** Tasks to complete **
1 - In the passage on tara gum below, shorten the paragraph that begins "Tara gum is used as a thickening agent" into a brief list that keeps its main facts.
2 - According to the passage on tara gum below, what is the ratio of galactose to mannose in tara gum?
3 - Pick up the passage on tara gum below after its last sentence and keep writing it.

** Text for analysis **
-*-
Tara (FAO, NWFP 6)
- Extract from : NWFP 6. Coppen J.J.W., 1995. Gums, resins and latexes of plant origin. FAO, Rome. 142 p. (Non-Wood Forest Products, 6). on line
- 1 DESCRIPTION AND USES
- 2 WORLD SUPPLY AND DEMAND TRENDS
- 3 PLANT SOURCES
- 4 COLLECTION/PRIMARY PROCESSING
- 5 VALUE-ADDED PROCESSING
- 6 PRODUCTS OTHER THAN GUM
- 7 DEVELOPMENTAL POTENTIAL
- 8 SELECTED BIBLIOGRAPHY
DESCRIPTION AND USES
Tara gum constitutes the clean, ground endosperm of the seeds of Caesalpinia spinosa. It is a white to yellowish white powder and consists chiefly of galactomannan-type polysaccharides. The ratio of galactose to mannose in tara gum is 1:3 (compared to 1:4 in locust bean gum and 1:2 in guar gum).
Tara gum is used as a thickening agent and stabilizer in a number of food applications. A solution of it is less viscous than a guar gum solution of the same concentration, but more viscous than a solution of locust bean gum. Blends of tara with modified and unmodified starches can be produced which have enhanced stabilization and emulsification properties, and these are used to advantage in the preparation of convenience foods.
-*-
** Source data **
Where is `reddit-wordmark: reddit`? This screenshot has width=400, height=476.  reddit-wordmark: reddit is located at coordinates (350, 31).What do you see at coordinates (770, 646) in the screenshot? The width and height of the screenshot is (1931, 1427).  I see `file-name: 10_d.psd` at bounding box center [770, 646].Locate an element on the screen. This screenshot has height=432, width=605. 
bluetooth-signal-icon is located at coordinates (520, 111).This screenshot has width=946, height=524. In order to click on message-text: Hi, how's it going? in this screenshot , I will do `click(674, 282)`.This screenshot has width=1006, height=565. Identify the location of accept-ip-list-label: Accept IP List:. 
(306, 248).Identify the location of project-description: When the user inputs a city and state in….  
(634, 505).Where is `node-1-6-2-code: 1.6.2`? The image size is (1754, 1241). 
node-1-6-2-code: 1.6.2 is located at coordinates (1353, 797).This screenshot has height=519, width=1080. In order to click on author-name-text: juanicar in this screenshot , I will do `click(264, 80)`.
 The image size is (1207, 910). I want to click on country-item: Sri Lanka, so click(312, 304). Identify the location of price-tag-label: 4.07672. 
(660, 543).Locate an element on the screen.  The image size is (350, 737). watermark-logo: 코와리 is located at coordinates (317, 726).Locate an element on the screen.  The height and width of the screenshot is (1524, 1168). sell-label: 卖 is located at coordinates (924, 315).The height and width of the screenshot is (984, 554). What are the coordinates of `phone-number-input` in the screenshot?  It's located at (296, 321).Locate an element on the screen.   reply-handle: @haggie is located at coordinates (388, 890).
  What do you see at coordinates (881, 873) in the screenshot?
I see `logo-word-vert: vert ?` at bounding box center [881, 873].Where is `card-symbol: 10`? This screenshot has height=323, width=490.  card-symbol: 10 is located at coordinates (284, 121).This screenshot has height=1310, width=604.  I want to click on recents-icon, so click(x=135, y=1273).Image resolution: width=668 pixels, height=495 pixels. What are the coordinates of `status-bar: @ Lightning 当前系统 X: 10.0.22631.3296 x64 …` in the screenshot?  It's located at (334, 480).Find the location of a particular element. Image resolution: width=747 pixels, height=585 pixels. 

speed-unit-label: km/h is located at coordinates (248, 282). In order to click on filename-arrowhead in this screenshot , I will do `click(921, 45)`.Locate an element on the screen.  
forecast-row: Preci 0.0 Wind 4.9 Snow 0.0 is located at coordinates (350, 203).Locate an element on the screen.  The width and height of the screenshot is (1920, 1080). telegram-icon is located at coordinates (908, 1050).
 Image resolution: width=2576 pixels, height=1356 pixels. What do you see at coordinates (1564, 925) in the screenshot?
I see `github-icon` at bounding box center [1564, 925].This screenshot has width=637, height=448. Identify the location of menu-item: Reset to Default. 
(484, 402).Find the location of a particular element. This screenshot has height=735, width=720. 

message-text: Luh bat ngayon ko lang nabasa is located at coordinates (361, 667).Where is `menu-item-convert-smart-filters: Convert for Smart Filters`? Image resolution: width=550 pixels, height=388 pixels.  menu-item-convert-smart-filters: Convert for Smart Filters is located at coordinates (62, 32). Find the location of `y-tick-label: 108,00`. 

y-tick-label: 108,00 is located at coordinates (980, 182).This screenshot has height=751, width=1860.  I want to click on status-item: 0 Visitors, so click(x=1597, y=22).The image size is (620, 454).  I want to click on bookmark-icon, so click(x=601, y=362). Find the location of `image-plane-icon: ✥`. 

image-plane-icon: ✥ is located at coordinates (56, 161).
-*-
** Results by task **
1 -
- Tara gum thickens and stabilizes a number of foods.
- Its solutions are less viscous than guar gum solutions of the same concentration but more viscous than locust bean gum solutions.
- Blending it with modified and unmodified starches gives better stabilization and emulsification, which helps in making convenience foods.

2 - 1:3

3 -
WORLD SUPPLY AND DEMAND TRENDS
Tara gum is a relative newcomer to international trade and developmental work aimed at exploring the range of applications for which it might be suitable is still being undertaken.
Peru is the major exporter of powdered tara pods, which are used as a source of tannin (see PRODUCTS OTHER THAN GUM below), but data on tara gum are not readily available. A recent estimate of 1 000 tonnes annually was given by WIELINGA (1990) for total world production of tara gum, but no indication was given either of the trend or of the main markets.
Peru, as stated above, is believed to be the biggest (and, perhaps, the sole) exporter of tara gum. Bolivia and Ecuador are known to harvest small quantities of tara and there may be some production, also, in Chile and Colombia.
Quality and prices
The highest grades of tara gum are white and free from specks of husk and germ.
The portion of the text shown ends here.